Selon l’extrait consacré au fédéralisme, sur quelle grande loi naturelle celui-ci repose-t-il ?

Extrait du document
= = = =
FÉDÉRALISME
Le fédéralisme est une forme d’organisation
sociale, qui a pour but d’assurer : 1° les rapports des individus entre
eux ; 2° les rapports de l’individu avec le groupement ; 3° les
rapports des groupements entre eux. Il a pour bases essentielles :
1° la liberté de l’individu ; 2° l’indépendance et l’autonomie du
groupement.
Il repose sur une grande loi naturelle : l’ASSOCIATION, dont les
fondements moraux sont : la SOLIDARITÉ ET L’ENTR’AIDE.
Les principes qui se dégagent de l’application de cette loi naturelle
consacrent, sans conteste possible, l’interdépendance absolue de
l’individu et du groupement.
Et c’est de cette constatation qu’est issu le fédéralisme, comme forme
d’organisation sociale, basée à la fois sur la nature et sur
l’observation scientifique des faits.
Nul ne peut échapper à cette loi : ni les êtres animés, ni les êtres
appelés, par erreur, inanimés.
Non seulement les hommes doivent s’y plier, pour vivre, se développer
et se défendre contre les éléments ou les autres espèces qui leur
disputent la possession de la terre, mais il apparaît clairement que
les végétaux et les minéraux, comme les animaux, ne peuvent se
soustraire à la loi d’association.
= = = =
Données sources
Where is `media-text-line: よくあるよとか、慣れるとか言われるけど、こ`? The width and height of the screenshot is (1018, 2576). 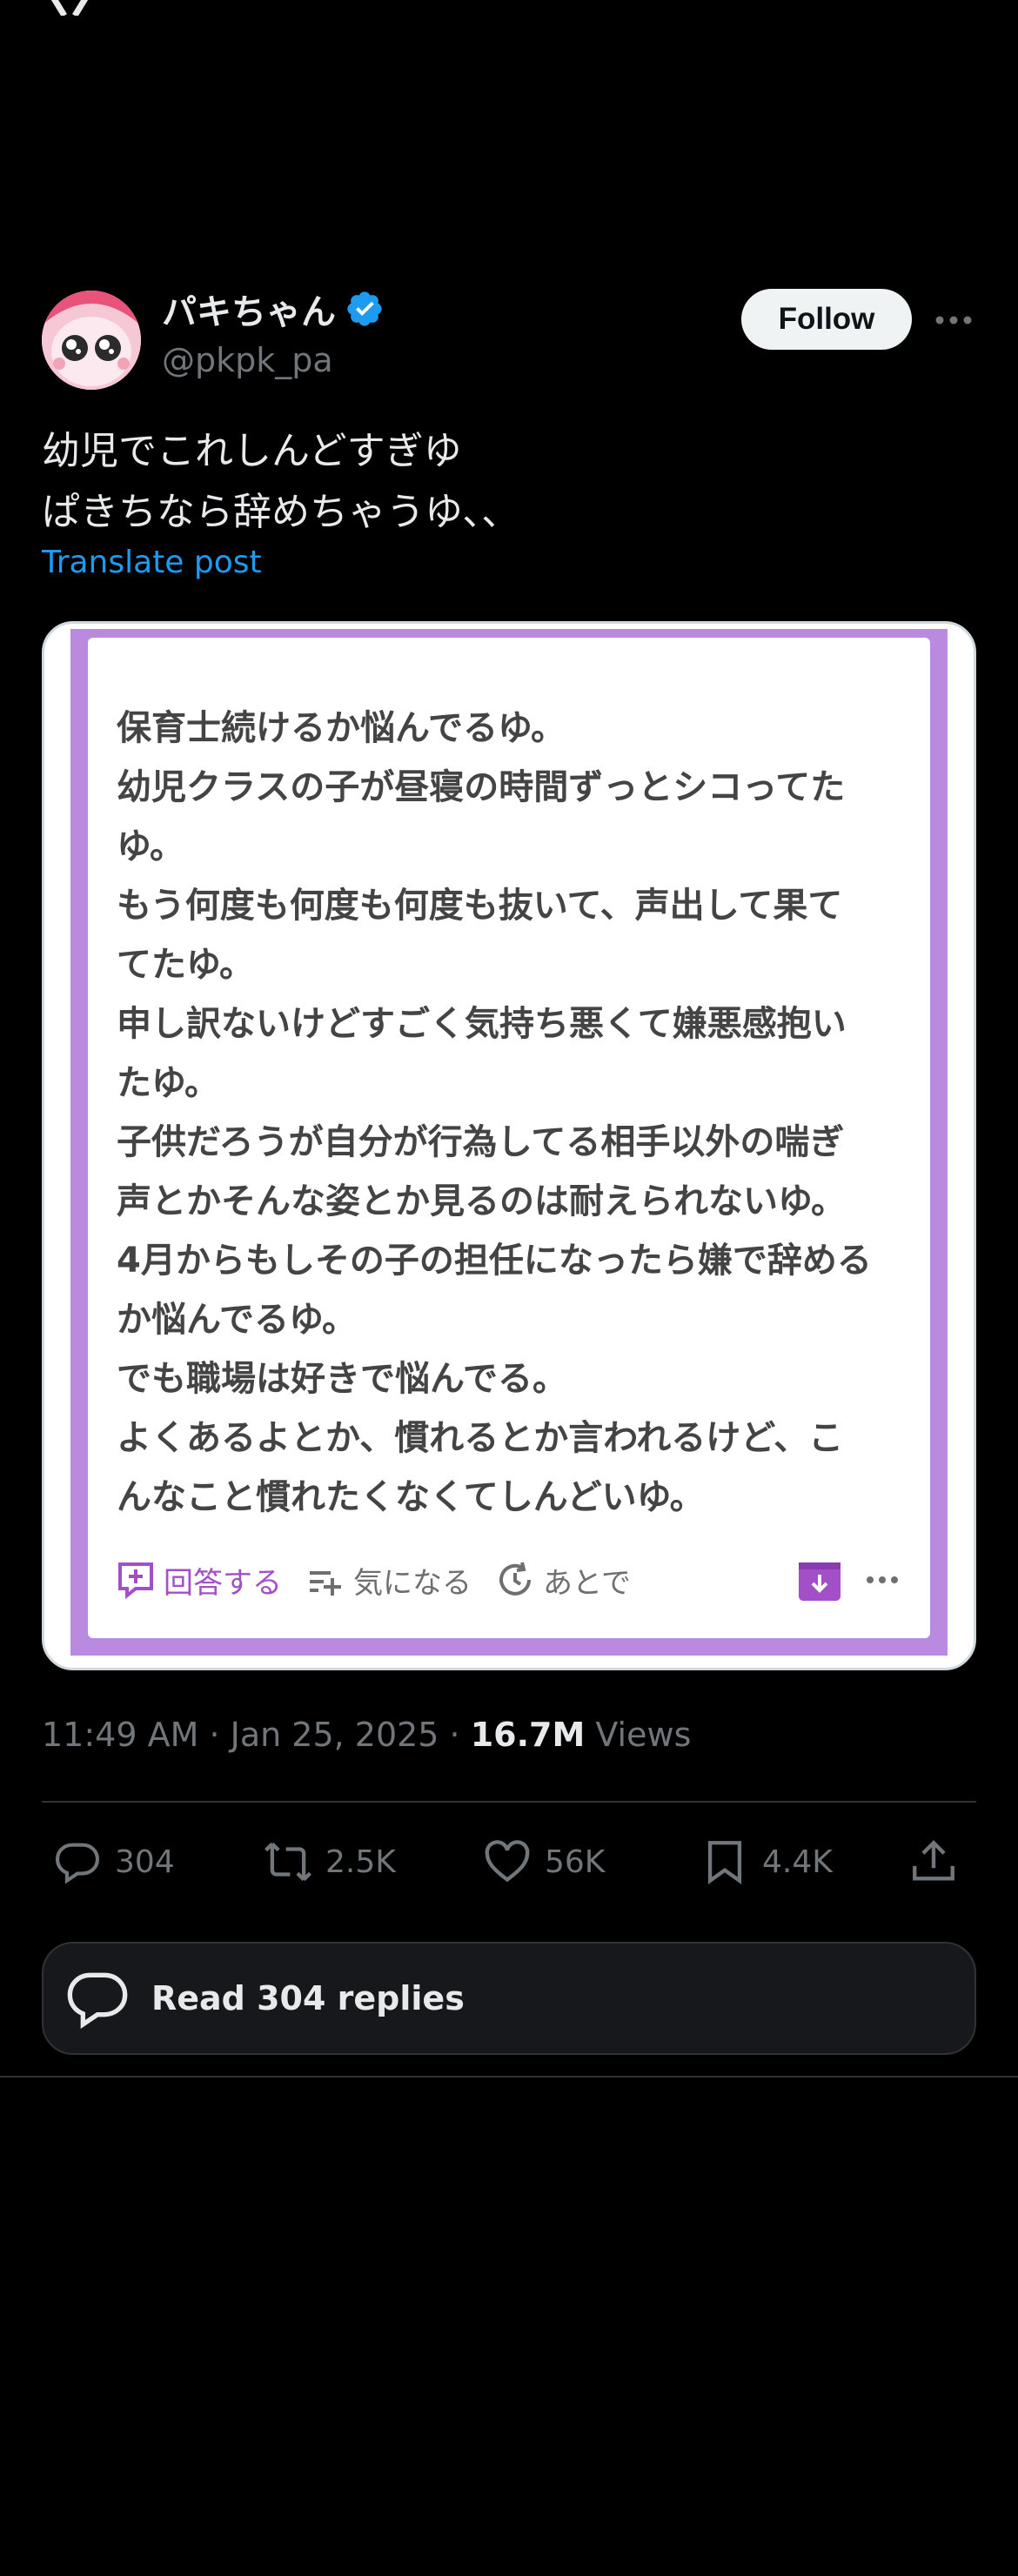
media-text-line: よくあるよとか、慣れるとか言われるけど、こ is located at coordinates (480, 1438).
= = = =
Réponse
Le fédéralisme repose sur la loi naturelle de l’association.